XGBoost version: 3.0.5
LightGBM version: 4.6.0
TensorFlow version: 2.20.0
Environment setup complete for comprehensive ensemble modeling


## Data Loading and Preparation

Loading the enhanced FPL dataset with engineered features from the feature engineering notebook. This dataset contains:
- Position-specific features (goalkeeping, defensive, midfield, forward metrics)
- Form indicators (recent performance trends)  
- Value metrics (points per million, form efficiency)
- Advanced statistics (xG, xA, ICT indices)

In [4]:
# Load enhanced FPL data with engineered features
def load_enhanced_fpl_data():
    """
    Load enhanced FPL data with position-specific features from multiple sources
    """
    try:
        # First try to load from enhanced CSV file
        enhanced_df = pd.read_csv('/Users/ali/football-analytics-2025/data/enhanced_fpl_features.csv')
        print(f"✅ Loaded enhanced features CSV: {enhanced_df.shape[0]} records, {enhanced_df.shape[1]} features")
        return enhanced_df
    except FileNotFoundError:
        print("⚠️ Enhanced CSV not found, loading from database...")
        
        # Fallback to database loading
        conn = sqlite3.connect('/Users/ali/football-analytics-2025/data/fpl_data.db')
        query = """
        SELECT * FROM enhanced_fpl_data 
        WHERE gameweek IS NOT NULL 
        AND total_points IS NOT NULL
        ORDER BY gameweek, element_type, now_cost DESC
        """
        
        df = pd.read_sql_query(query, conn)
        conn.close()
        
        if df.empty:
            print("⚠️ Enhanced table not found, loading base data...")
            # Load base data and engineer basic features
            conn = sqlite3.connect('/Users/ali/football-analytics-2025/data/fpl_data.db')
            df = pd.read_sql_query("SELECT * FROM fpl_data ORDER BY gameweek", conn)
            conn.close()
        
        print(f"✅ Loaded from database: {df.shape[0]} records, {df.shape[1]} features")
        return df

# Load the data
print("🔄 Loading FPL data for comprehensive ensemble modeling...")
fpl_data = load_enhanced_fpl_data()

# Display basic information
print(f"\n📊 Dataset Overview:")
print(f"   • Shape: {fpl_data.shape}")
print(f"   • Gameweeks: {fpl_data['gameweek'].min()} to {fpl_data['gameweek'].max()}")

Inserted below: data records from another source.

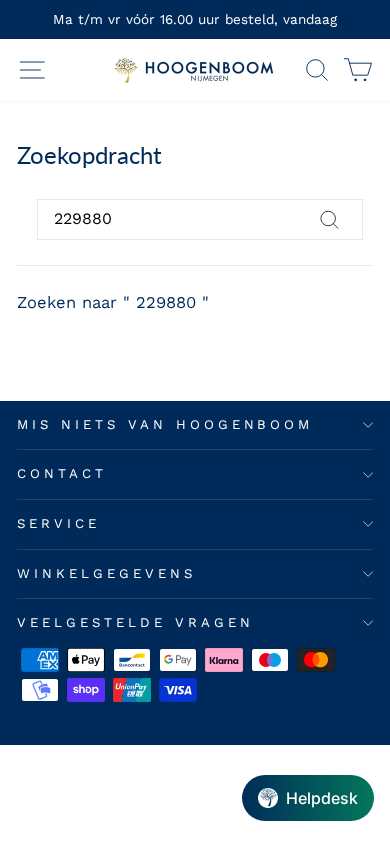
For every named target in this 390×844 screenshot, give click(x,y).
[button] (308, 798)
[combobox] (200, 219)
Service (58, 523)
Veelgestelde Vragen (135, 622)
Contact (62, 473)
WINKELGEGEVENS (106, 573)
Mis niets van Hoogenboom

# Find the player ID column (could be 'id', 'player_id', 'element', etc.)
player_id_cols = [col for col in fpl_data.columns if col.lower() in ['id', 'player_id', 'element', 'player']]
if player_id_cols:
    player_id_col = player_id_cols[0]
    print(f"   • Unique players: {fpl_data[player_id_col].nunique()}")
else:
    print(f"   • Unique players: Could not determine (no clear ID column)")

# Check for date columns
date_cols = [col for col in fpl_data.columns if 'date' in col.lower() or 'deadline' in col.lower()]
if date_cols:
    date_col = date_cols[0]
    print(f"   • Date range: {fpl_data[date_col].min()} to {fpl_data[date_col].max()}")

# Show column types and missing values
print(f"\n📋 Feature Categories:")
numeric_cols = fpl_data.select_dtypes(include=[np.number]).columns.tolist()
categorical_cols = fpl_data.select_dtypes(include=['object', 'category']).columns.tolist()
print(f"   • Numeric features: {len(numeric_cols)}")
print(f"   • Categorical features: {len(categorical_cols)}")
print(f"   • Missing values: {fpl_data.isnull().sum().sum()}")

# Display sample of key columns
print(f"\n📋 Sample Data (first few columns):")
display_cols = fpl_data.columns[:10].tolist()
fpl_data[display_cols].head()

🔄 Loading FPL data for comprehensive ensemble modeling...
✅ Loaded enhanced features CSV: 2960 records, 94 features

📊 Dataset Overview:
   • Shape: (2960, 94)
   • Gameweeks: 1 to 4
   • Unique players: 740

📋 Feature Categories:
   • Numeric features: 92
   • Categorical features: 2
   • Missing values: 44084

📋 Sample Data (first few columns):


Unnamed: 0,gameweek,player_id,web_name,element_type,team_id,total_points,goals_scored,assists,saves,clean_sheets
0,1,1,Raya,1,20,5,0,0,2,0
1,2,1,Raya,1,20,12,0,0,5,1
2,3,1,Raya,1,20,17,0,0,8,2
3,4,1,Raya,1,20,23,0,0,11,3
4,1,2,Arrizabalaga,1,20,0,0,0,0,0


In [3]:
# Examine the dataset structure
print("🔍 Dataset Column Analysis:")
print(f"Available columns ({len(fpl_data.columns)}):")
print(fpl_data.columns.tolist())

print(f"\n📊 Data Types Summary:")
print(fpl_data.dtypes.value_counts())

print(f"\n🎯 Key Target Variables:")
if 'total_points' in fpl_data.columns:
    print(f"   • Total points range: {fpl_data['total_points'].min()} to {fpl_data['total_points'].max()}")
    print(f"   • Average points: {fpl_data['total_points'].mean():.2f}")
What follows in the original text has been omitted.